Lunghe 30 centimetri e parzialmente sovrapposte: sono le tre orme tridattile con artigli alle estremità delle dita, scoperte nel Trentino, in una galleria del Monte Buso scavata dagli austriaci durante la Prima Guerra Mondiale. Autore del rinvenimento è Marco Avanzino, responsabile della sezione di geologia del Museo tridentino di scienze naturali ed esperto di icnologia, la disciplina che studia le tracce fossili.
Secondo le prime analisi le impronte dovrebbero appartenere a due esemplari del genere Dilophosaurus, carnivori bipedi del Giurassico di oltre due metri di altezza, 7-8 di lunghezza e 400 chili di peso. Le tracce sono state trovate in un sedimento risalente a circa 200 milioni di anni fa (Giurassico Inferiore).
Al di là dell'importanza della scoperta in sé, il ritrovamento sembra confermare i dubbi su alcune conoscenze della paleogeografia italiana. Tanto per cominciare, le orme non dovrebbero trovarsi lì: in base ai dati stratigrafici, questa zona doveva trovarsi sott'acqua in quel periodo. Inoltre, le nuove tracce non presentano somiglianze con le impronte coeve africane, come invece ci si aspettava. Stando a quanto ritenuto assodato finora, infatti, quella parte di territorio doveva essere unito all'Africa.

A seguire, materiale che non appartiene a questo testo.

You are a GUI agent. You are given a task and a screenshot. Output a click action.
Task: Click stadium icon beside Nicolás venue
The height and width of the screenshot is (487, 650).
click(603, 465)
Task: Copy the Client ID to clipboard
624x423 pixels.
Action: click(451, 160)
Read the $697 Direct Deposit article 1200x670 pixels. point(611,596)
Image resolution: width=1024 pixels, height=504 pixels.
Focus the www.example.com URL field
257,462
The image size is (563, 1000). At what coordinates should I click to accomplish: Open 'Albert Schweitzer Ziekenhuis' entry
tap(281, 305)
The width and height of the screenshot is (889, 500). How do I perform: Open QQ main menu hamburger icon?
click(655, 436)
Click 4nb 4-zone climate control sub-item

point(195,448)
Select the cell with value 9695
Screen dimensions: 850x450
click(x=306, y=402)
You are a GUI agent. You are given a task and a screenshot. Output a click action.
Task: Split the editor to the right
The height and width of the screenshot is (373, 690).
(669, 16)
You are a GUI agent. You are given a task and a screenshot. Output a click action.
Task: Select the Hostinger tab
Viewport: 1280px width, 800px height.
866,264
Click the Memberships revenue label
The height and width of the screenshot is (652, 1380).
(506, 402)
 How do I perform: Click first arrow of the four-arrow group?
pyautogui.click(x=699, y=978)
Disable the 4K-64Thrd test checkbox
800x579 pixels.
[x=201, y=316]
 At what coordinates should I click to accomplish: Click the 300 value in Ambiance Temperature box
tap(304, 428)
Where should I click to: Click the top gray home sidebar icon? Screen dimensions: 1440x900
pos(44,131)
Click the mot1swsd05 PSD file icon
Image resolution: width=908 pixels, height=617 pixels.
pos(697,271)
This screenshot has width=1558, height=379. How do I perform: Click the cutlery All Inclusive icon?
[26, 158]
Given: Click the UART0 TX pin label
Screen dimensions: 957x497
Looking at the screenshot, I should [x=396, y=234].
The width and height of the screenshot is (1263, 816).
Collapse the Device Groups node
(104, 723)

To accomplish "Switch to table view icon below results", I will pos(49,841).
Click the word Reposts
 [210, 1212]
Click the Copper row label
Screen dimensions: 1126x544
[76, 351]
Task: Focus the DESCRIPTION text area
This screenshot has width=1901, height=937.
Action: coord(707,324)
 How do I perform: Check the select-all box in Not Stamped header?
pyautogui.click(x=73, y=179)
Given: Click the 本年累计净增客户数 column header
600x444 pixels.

Le impronte mostrano però indiscutibili analogie con quelle rinvenute in Polonia, in Francia, in Scandinavia e in Nordamerica. Questo suggerisce che i dinosauri giurassici delle Alpi fossero europei piuttosto che africani. "È verosimile immaginare che i dinosauri camminassero in una palude di acqua salmastra, bordata verso i margini della piattaforma di Trento da litorali sabbiosi che si affacciavano sul mare. Accanto alle orme sono stati ritrovati resti dell'ambiente in cui vivevano: conifere e felci, molluschi di acqua dolce, crostacei, ossa di coccodrilli e pesci", riportano i ricercatori del museo.